Your objective: Copy the part of the items that runs from the start through the line containing "Action: (x=48, y=307)", substituting "Command" for every "Instruction" and leaving everything else unchanged.
**** Source material ****
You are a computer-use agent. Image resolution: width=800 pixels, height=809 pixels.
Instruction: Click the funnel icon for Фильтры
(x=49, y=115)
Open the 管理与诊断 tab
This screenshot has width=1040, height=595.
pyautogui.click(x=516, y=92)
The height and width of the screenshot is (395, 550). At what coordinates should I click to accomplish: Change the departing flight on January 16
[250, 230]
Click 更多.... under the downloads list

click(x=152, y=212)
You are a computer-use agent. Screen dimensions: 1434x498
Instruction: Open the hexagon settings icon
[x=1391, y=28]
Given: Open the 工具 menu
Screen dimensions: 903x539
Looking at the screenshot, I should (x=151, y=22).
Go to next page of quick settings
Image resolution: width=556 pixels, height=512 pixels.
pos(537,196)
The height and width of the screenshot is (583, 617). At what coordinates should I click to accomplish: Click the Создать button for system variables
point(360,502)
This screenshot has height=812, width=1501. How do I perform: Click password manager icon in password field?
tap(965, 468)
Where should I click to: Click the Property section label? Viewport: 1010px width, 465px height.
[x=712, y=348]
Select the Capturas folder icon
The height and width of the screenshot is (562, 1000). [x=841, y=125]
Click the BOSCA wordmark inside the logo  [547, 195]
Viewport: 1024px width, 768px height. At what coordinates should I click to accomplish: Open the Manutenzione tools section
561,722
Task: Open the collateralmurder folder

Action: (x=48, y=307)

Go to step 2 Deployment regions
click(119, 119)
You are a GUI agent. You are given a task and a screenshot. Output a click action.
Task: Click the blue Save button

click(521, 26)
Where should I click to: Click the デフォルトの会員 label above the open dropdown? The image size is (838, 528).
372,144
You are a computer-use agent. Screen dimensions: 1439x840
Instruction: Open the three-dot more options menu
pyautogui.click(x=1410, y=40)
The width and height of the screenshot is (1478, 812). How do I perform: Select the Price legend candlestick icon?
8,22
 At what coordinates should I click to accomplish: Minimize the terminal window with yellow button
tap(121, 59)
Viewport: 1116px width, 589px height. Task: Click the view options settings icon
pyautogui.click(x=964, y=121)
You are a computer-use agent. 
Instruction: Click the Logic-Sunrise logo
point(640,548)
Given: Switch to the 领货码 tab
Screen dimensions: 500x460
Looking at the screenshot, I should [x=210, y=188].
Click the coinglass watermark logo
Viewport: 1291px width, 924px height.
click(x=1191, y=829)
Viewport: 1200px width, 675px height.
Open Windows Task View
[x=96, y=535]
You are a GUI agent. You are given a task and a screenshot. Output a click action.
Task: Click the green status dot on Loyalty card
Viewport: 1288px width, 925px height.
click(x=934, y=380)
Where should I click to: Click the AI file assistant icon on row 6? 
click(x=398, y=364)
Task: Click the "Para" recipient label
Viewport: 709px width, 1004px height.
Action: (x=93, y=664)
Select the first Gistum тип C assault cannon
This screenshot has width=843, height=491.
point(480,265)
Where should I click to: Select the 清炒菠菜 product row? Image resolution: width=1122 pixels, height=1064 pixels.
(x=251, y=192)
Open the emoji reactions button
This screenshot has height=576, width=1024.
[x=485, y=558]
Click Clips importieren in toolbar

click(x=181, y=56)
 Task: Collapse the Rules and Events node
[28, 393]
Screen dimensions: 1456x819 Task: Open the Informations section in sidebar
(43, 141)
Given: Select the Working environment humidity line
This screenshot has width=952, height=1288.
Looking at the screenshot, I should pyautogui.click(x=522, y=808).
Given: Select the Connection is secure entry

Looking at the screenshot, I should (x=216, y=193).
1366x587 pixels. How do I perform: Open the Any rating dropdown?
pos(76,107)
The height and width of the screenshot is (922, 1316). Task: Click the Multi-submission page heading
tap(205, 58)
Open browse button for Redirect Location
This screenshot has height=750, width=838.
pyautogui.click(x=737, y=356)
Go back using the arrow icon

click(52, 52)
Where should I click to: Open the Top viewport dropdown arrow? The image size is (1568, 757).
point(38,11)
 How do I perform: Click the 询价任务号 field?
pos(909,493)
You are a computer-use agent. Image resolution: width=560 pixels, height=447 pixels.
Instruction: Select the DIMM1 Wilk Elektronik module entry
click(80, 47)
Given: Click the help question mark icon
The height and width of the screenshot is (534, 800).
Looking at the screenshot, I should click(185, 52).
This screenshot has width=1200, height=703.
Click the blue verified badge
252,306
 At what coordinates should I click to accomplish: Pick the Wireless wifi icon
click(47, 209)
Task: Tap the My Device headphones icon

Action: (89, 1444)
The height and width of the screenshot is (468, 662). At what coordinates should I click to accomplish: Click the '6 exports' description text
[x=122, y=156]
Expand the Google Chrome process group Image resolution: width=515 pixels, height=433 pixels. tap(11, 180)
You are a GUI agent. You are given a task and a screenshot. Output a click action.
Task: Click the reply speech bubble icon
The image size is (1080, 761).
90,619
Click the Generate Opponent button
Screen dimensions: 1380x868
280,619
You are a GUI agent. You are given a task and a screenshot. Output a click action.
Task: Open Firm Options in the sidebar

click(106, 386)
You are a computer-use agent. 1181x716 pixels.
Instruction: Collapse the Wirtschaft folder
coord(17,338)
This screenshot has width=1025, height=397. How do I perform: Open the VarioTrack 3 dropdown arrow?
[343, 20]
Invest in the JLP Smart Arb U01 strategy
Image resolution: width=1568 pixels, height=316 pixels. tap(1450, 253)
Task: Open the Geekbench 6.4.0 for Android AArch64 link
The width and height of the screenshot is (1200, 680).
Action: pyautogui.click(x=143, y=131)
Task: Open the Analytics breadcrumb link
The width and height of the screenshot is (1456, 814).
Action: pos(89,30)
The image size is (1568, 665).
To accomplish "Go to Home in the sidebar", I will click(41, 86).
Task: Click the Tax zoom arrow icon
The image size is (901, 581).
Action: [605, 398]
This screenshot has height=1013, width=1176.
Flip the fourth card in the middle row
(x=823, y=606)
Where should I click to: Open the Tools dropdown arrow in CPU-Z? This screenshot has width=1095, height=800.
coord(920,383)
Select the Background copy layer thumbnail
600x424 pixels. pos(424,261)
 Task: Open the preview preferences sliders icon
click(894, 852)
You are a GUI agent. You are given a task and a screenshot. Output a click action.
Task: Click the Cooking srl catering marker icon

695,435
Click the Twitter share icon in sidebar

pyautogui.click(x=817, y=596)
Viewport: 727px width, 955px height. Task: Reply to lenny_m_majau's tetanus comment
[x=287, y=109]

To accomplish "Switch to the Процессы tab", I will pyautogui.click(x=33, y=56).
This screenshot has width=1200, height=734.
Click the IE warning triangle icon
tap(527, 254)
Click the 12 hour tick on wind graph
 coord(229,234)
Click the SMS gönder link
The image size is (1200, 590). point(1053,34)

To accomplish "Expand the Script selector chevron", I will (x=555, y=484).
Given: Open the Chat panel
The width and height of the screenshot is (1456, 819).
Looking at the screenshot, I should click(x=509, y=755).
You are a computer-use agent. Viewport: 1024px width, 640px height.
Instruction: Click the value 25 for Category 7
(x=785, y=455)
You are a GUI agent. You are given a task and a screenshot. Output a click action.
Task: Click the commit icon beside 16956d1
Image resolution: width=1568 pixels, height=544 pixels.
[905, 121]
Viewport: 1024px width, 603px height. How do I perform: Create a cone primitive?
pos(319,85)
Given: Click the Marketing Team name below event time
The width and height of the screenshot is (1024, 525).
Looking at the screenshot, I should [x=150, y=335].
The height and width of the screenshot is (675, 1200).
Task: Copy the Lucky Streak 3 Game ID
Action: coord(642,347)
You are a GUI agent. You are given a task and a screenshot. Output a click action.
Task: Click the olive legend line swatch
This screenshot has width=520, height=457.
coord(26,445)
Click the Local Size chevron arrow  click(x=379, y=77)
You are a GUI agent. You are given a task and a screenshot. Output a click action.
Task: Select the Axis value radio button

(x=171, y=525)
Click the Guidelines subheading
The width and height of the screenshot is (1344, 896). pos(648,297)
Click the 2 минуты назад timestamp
****
Written solution:
You are a computer-use agent. Image resolution: width=800 pixels, height=809 pixels.
Command: Click the funnel icon for Фильтры
(x=49, y=115)
Open the 管理与诊断 tab
This screenshot has width=1040, height=595.
pyautogui.click(x=516, y=92)
The height and width of the screenshot is (395, 550). At what coordinates should I click to accomplish: Change the departing flight on January 16
[250, 230]
Click 更多.... under the downloads list

click(x=152, y=212)
You are a computer-use agent. Screen dimensions: 1434x498
Command: Open the hexagon settings icon
[x=1391, y=28]
Given: Open the 工具 menu
Screen dimensions: 903x539
Looking at the screenshot, I should (x=151, y=22).
Go to next page of quick settings
Image resolution: width=556 pixels, height=512 pixels.
pos(537,196)
The height and width of the screenshot is (583, 617). At what coordinates should I click to accomplish: Click the Создать button for system variables
point(360,502)
This screenshot has height=812, width=1501. How do I perform: Click password manager icon in password field?
tap(965, 468)
Where should I click to: Click the Property section label? Viewport: 1010px width, 465px height.
[x=712, y=348]
Select the Capturas folder icon
The height and width of the screenshot is (562, 1000). [x=841, y=125]
Click the BOSCA wordmark inside the logo  [547, 195]
Viewport: 1024px width, 768px height. At what coordinates should I click to accomplish: Open the Manutenzione tools section
561,722
Task: Open the collateralmurder folder

Action: (x=48, y=307)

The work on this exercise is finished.